Every entry that follows is to be set down exactly, with its pictures omitted.
== Segment start ==
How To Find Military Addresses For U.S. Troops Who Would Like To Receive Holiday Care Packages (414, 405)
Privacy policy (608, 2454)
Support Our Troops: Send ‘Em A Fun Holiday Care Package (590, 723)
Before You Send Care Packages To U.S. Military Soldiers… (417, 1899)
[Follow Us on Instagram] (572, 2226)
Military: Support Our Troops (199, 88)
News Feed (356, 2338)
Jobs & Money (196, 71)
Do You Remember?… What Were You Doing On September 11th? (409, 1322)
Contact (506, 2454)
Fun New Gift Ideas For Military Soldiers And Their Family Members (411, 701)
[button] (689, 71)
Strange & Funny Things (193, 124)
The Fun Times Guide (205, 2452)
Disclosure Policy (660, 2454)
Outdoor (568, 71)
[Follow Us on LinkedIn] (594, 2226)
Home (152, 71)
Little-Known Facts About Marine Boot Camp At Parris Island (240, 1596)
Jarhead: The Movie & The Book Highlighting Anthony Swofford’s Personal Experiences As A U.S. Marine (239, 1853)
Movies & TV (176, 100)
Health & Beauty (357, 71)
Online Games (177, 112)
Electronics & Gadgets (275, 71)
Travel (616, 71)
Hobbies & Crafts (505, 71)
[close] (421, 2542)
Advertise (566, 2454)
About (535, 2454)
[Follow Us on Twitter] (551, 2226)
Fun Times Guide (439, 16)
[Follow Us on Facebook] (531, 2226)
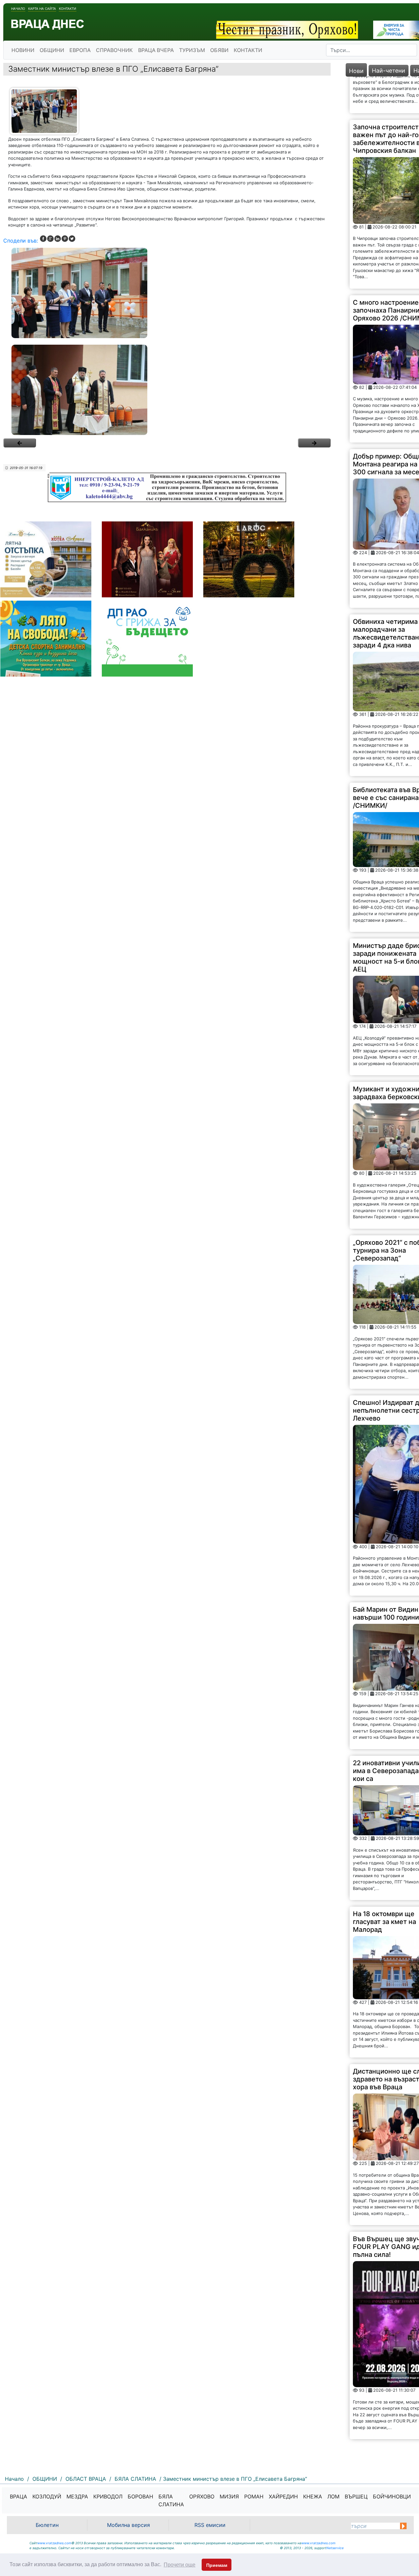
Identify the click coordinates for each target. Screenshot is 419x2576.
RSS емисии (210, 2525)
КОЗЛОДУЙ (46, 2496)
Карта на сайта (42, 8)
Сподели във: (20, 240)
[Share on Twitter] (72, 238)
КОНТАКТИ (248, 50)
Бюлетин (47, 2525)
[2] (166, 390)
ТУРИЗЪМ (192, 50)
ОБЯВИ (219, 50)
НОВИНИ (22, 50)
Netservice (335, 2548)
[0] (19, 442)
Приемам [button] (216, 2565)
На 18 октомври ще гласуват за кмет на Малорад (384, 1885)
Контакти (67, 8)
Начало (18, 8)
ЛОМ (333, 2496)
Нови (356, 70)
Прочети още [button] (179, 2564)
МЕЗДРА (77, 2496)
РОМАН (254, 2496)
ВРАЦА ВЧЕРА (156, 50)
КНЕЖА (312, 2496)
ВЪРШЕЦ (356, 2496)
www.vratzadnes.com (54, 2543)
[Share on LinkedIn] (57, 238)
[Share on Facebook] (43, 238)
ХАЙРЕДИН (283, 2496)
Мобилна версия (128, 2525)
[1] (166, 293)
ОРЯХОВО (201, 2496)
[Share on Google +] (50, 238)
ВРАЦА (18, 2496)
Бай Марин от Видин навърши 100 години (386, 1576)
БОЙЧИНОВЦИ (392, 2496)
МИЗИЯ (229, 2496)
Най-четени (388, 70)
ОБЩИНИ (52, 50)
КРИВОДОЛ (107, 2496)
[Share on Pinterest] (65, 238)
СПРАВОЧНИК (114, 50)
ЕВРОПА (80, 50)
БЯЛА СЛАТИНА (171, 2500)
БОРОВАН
== Segment end ==
• Exercise response
How To Find Military Addresses For U.S. Troops Who Would Like To Receive Holiday Care Packages (414, 405)
Privacy policy (608, 2454)
Support Our Troops: Send ‘Em A Fun Holiday Care Package (590, 723)
Before You Send Care Packages To U.S. Military Soldiers… (417, 1899)
[Follow Us on Instagram] (572, 2226)
Military: Support Our Troops (199, 88)
News Feed (356, 2338)
Jobs & Money (196, 71)
Do You Remember?… What Were You Doing On September 11th? (409, 1322)
Contact (506, 2454)
Fun New Gift Ideas For Military Soldiers And Their Family Members (411, 701)
[button] (689, 71)
Strange & Funny Things (193, 124)
The Fun Times Guide (205, 2452)
Disclosure Policy (660, 2454)
Outdoor (568, 71)
[Follow Us on LinkedIn] (594, 2226)
Home (152, 71)
Little-Known Facts About Marine Boot Camp At Parris Island (240, 1596)
Jarhead: The Movie & The Book Highlighting Anthony Swofford’s Personal Experiences As A U.S. Marine (239, 1853)
Movies & TV (176, 100)
Health & Beauty (357, 71)
Online Games (177, 112)
Electronics & Gadgets (275, 71)
Travel (616, 71)
Hobbies & Crafts (505, 71)
[close] (421, 2542)
Advertise (566, 2454)
About (535, 2454)
[Follow Us on Twitter] (551, 2226)
Fun Times Guide (439, 16)
[Follow Us on Facebook] (531, 2226)
Identify the click coordinates for each target. Screenshot is 419x2576.
RSS емисии (210, 2525)
КОЗЛОДУЙ (46, 2496)
Карта на сайта (42, 8)
Сподели във: (20, 240)
[Share on Twitter] (72, 238)
КОНТАКТИ (248, 50)
Бюлетин (47, 2525)
[2] (166, 390)
ТУРИЗЪМ (192, 50)
ОБЯВИ (219, 50)
НОВИНИ (22, 50)
Netservice (335, 2548)
[0] (19, 442)
Приемам [button] (216, 2565)
На 18 октомври ще гласуват за кмет на Малорад (384, 1885)
Контакти (67, 8)
Начало (18, 8)
ЛОМ (333, 2496)
Нови (356, 70)
Прочети още [button] (179, 2564)
МЕЗДРА (77, 2496)
РОМАН (254, 2496)
ВРАЦА ВЧЕРА (156, 50)
КНЕЖА (312, 2496)
ВЪРШЕЦ (356, 2496)
www.vratzadnes.com (54, 2543)
[Share on LinkedIn] (57, 238)
[Share on Facebook] (43, 238)
ХАЙРЕДИН (283, 2496)
Мобилна версия (128, 2525)
[1] (166, 293)
ОРЯХОВО (201, 2496)
[Share on Google +] (50, 238)
ВРАЦА (18, 2496)
Бай Марин от Видин навърши 100 години (386, 1576)
БОЙЧИНОВЦИ (392, 2496)
МИЗИЯ (229, 2496)
Най-четени (388, 70)
ОБЩИНИ (52, 50)
КРИВОДОЛ (107, 2496)
[Share on Pinterest] (65, 238)
СПРАВОЧНИК (114, 50)
ЕВРОПА (80, 50)
БЯЛА СЛАТИНА (171, 2500)
БОРОВАН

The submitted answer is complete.